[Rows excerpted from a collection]
────────────────

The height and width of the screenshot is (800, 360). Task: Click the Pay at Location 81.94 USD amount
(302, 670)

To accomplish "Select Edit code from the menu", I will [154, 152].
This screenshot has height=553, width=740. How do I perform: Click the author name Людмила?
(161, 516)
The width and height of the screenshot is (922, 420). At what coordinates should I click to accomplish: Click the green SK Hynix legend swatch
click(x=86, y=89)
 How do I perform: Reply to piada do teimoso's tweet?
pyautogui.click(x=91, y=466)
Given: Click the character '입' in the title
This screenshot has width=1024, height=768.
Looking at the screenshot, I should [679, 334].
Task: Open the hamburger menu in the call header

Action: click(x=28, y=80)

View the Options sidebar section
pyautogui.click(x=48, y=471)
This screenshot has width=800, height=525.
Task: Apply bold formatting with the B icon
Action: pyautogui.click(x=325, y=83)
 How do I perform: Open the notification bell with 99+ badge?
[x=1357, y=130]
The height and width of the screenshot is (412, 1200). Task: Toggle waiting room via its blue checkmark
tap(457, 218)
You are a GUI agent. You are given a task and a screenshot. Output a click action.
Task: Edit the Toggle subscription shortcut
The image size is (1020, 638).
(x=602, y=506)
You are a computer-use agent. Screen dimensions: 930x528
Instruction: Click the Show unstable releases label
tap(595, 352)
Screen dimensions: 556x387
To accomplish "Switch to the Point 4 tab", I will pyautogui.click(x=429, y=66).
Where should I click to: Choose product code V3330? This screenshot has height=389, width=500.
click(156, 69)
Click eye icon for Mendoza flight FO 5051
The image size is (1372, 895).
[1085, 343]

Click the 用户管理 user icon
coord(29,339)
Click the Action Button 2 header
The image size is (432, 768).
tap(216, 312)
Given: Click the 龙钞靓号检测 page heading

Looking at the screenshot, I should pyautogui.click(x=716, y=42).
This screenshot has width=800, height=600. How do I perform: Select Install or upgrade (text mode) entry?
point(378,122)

────────────────

--- Problem statement ---
Copy out the rows from the start through the line containing "pyautogui.click(x=91, y=466)", including that line, and reproduce each one without any change.

--- Response to this task ---
The height and width of the screenshot is (800, 360). Task: Click the Pay at Location 81.94 USD amount
(302, 670)

To accomplish "Select Edit code from the menu", I will [154, 152].
This screenshot has height=553, width=740. How do I perform: Click the author name Людмила?
(161, 516)
The width and height of the screenshot is (922, 420). At what coordinates should I click to accomplish: Click the green SK Hynix legend swatch
click(x=86, y=89)
 How do I perform: Reply to piada do teimoso's tweet?
pyautogui.click(x=91, y=466)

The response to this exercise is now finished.